MATERIAL PROVIDED:
++++++++++++++++++++

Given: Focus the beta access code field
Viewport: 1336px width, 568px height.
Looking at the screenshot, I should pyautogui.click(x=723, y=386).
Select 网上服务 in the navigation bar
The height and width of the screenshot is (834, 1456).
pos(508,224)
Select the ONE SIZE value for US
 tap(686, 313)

++++++++++++++++++++

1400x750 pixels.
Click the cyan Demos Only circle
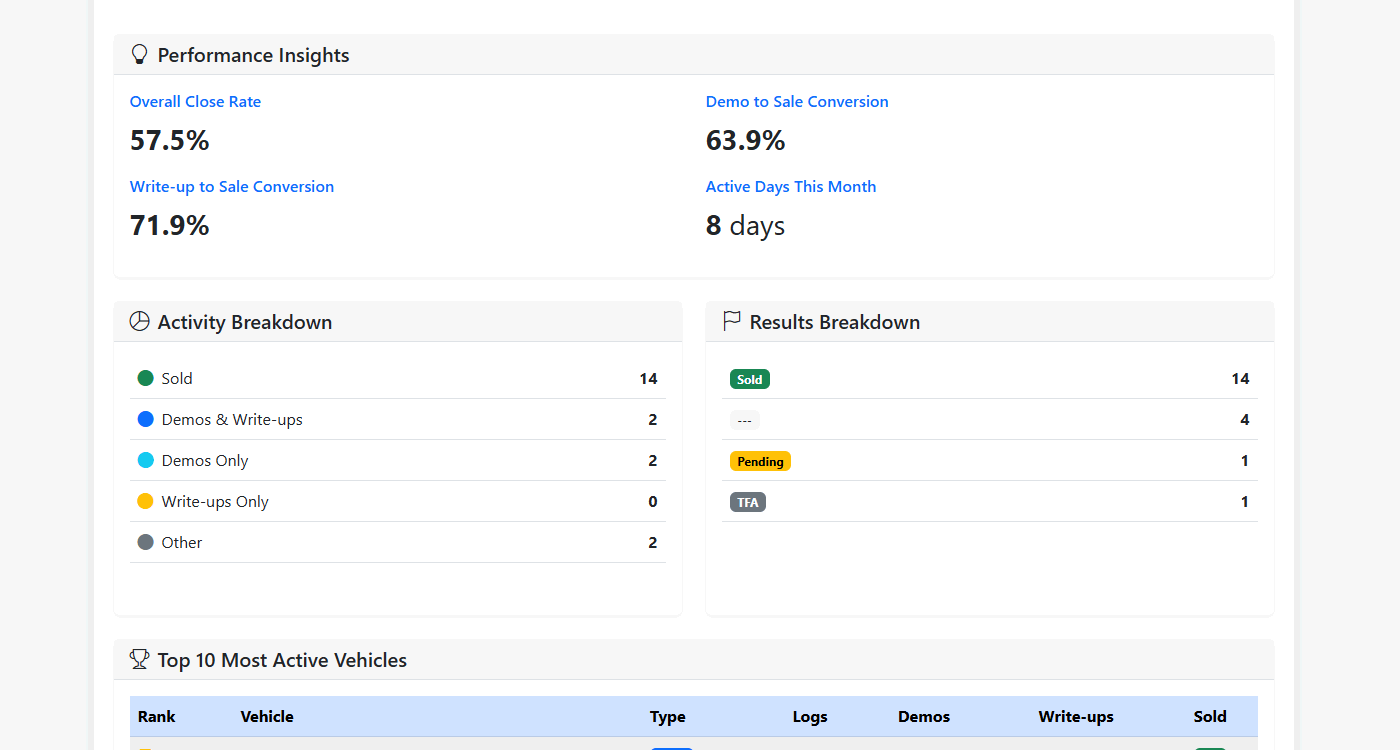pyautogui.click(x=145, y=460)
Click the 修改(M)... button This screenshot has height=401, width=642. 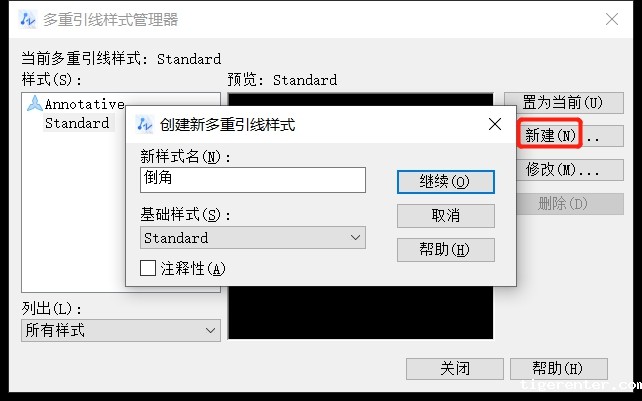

++++++++++++++++++++

EXERCISE OBJECTIVE:
Reproduce the material verbatim, from the line that contains "1400x750 pixels." through the line that contains "Click the 修改(M)...", including both of those lines. Omit the pictures from your reproduction.

TASK ANSWER:
1400x750 pixels.
Click the cyan Demos Only circle
pyautogui.click(x=145, y=460)
Click the 修改(M)... button This screenshot has height=401, width=642. 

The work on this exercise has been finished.